Silvano, de 41 anos e vivendo quase na mesma situação de Davi (mas ele tem dois trabalhos), se emocionou já ao ler o cartaz. Ele contou que, antes de o filme de Walter Salles estrear em 1998, conseguiu um bico no Rio e, dentro da Central do Brasil, viu uma fila. Achou que podia ser doação de comida ou de roupa, mas não – era alguém escrevendo cartas para pessoas que não sabiam escrever.

Cerca de um ano e meio depois, reviu a cena vivida no filme e caiu no choro, como agora, enquanto ele relembra este momento de sua vida. Pergunto por que o filme o tocou tanto, para além dessa coincidência.

“O filme fala da discriminação social que tem muito no Brasil ainda. Bom, naquele tempo tinha muito mais. Hoje, os direitos humanos nos ajudam. E também porque fala de pessoas em situação de vulnerabilidade, que não têm condição de ter o básico: um banho, uma alimentação e uma dormida digna. Isso me dói. Quando vi a placa aqui, quis deixar o meu registro”, ditou.

Questiono se ele quer dizer algo mais pelo aniversário de Fernanda Montenegro e ele fica surpreso, aliviado mesmo. Diz que achou que ela não estava mais aqui, e justifica explicando que é ex-usuário de droga, que passou um tempo ausente. “Fernanda, você é muito linda, maravilhosa. Cresci vendo você.

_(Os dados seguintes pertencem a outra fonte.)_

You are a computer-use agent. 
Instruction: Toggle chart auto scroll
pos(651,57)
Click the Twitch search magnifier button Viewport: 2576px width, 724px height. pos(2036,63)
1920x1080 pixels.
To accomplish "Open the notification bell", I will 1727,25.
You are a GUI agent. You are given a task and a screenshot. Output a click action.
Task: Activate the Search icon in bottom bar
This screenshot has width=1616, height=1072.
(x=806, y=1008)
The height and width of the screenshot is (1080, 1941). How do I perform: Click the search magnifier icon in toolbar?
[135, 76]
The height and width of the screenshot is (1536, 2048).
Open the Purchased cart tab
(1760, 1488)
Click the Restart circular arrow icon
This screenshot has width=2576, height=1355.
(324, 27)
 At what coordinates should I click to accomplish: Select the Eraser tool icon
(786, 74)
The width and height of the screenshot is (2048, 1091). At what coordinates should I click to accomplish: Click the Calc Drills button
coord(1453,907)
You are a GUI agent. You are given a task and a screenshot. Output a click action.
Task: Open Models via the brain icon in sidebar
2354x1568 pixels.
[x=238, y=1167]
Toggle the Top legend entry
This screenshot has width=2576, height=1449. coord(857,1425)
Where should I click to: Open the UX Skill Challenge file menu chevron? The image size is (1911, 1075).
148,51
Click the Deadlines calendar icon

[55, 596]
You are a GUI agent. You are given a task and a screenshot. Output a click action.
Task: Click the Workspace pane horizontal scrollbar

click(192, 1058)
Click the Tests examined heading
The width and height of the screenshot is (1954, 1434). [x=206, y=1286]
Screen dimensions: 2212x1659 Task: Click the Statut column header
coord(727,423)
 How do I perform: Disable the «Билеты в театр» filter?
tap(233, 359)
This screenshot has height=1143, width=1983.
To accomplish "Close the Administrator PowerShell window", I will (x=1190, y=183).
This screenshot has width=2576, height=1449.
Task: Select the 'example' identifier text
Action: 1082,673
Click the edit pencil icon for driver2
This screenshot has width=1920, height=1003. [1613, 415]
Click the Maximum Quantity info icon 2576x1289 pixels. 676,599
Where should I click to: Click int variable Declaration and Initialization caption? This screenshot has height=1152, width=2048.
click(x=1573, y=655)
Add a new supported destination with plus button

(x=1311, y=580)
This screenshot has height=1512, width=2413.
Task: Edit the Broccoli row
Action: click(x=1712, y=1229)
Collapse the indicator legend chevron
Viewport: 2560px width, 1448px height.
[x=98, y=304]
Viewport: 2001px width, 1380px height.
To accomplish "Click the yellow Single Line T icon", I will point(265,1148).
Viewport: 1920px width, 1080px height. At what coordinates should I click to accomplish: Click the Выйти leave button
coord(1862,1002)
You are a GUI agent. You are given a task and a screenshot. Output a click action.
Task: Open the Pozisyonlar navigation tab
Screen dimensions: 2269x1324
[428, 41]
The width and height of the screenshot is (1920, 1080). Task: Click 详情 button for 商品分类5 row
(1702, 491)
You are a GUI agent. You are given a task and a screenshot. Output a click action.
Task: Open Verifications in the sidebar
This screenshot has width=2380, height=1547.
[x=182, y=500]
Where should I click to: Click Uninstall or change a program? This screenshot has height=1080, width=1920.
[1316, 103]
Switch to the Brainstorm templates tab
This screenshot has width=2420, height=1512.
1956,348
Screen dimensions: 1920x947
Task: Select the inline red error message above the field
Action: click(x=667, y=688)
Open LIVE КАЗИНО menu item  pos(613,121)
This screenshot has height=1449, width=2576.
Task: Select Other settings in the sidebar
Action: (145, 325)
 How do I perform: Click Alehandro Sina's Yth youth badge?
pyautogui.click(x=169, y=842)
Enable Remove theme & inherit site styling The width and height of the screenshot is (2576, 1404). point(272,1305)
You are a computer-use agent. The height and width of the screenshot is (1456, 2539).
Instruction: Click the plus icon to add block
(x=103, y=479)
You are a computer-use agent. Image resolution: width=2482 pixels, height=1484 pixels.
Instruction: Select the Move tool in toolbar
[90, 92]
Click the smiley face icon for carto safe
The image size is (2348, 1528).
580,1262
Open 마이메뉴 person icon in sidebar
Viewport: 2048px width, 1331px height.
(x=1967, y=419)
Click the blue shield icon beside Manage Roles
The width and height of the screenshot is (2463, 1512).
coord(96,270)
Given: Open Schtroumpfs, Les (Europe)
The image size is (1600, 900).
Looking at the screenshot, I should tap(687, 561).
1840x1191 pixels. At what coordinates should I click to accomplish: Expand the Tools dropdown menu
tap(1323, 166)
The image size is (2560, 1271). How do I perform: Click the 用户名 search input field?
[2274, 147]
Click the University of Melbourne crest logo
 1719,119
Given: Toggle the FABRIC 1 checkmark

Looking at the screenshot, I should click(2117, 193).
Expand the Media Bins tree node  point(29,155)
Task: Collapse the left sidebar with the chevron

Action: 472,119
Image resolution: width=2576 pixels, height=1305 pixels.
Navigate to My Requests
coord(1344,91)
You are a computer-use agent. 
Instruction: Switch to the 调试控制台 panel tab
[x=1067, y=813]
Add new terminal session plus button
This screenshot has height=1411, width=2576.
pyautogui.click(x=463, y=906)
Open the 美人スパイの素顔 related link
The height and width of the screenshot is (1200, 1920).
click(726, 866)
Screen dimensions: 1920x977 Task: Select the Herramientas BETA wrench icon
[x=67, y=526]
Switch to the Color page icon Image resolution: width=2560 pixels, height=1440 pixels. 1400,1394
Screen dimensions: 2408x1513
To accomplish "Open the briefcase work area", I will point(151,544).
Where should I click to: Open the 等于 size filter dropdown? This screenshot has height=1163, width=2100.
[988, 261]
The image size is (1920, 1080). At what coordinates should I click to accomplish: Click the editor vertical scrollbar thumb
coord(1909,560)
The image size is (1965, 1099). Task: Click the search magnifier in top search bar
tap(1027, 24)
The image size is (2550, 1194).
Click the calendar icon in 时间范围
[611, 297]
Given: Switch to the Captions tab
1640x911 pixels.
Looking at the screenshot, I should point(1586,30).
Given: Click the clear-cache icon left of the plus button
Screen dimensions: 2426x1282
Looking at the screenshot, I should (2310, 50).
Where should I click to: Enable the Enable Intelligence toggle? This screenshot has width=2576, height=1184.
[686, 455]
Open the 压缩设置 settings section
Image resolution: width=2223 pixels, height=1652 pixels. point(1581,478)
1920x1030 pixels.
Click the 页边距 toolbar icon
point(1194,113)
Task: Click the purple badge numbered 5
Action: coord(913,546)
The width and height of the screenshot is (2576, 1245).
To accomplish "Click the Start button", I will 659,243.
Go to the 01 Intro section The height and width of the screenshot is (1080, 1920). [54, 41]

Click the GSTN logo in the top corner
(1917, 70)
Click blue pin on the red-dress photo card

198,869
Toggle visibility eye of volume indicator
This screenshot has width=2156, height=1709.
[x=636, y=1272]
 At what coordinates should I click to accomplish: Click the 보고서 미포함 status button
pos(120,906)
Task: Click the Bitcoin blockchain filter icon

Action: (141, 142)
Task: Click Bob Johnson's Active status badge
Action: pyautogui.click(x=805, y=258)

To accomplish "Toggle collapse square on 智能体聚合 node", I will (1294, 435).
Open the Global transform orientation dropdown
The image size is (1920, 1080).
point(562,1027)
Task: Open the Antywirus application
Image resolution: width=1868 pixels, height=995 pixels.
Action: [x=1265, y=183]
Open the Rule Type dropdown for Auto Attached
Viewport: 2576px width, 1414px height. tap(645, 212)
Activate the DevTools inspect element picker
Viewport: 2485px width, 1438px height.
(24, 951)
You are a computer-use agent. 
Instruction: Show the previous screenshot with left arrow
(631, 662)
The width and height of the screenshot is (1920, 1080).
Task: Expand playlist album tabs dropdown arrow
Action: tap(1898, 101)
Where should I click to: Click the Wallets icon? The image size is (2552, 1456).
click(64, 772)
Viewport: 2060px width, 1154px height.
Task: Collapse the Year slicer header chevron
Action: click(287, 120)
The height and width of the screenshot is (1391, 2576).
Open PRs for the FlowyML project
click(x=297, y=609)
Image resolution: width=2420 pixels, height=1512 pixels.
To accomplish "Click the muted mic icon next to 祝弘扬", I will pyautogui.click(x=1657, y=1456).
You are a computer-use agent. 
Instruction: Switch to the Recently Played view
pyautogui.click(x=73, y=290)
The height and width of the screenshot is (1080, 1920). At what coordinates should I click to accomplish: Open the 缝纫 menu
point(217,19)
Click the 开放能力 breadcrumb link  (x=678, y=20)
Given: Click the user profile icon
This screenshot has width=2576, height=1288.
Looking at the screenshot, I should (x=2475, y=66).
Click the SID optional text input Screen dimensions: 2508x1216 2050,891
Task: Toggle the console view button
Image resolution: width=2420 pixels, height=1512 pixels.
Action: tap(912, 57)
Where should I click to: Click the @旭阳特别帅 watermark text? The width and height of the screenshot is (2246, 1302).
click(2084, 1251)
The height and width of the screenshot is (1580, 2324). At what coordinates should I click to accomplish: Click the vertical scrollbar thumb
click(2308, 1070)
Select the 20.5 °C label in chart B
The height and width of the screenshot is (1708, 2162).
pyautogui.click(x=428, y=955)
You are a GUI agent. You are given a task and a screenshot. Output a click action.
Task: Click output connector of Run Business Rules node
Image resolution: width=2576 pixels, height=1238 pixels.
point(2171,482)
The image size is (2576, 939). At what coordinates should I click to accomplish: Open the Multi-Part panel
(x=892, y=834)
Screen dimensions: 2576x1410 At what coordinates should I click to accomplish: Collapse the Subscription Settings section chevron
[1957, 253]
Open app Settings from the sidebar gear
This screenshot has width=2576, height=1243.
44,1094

Seja feliz. (…) Parabéns por ser essa brilhante atriz que mostra a realidade para todos nós.”

A representante comercial Cáritas, de 50 anos, também se emociona já ao se sentar. “Agradeço pelo carinho e dedicação à arte. (…) Desejo alegria, saúde e força para continuar sendo a nossa voz. Obrigada por não se calar diante das injustiças.”
Gabriela, de 21 anos, estudante de Direito, respirou fundo e: “Querida Fernanda. Que da arte você seja sempre semente”.
As informações são do jornal O Estado de S. Paulo.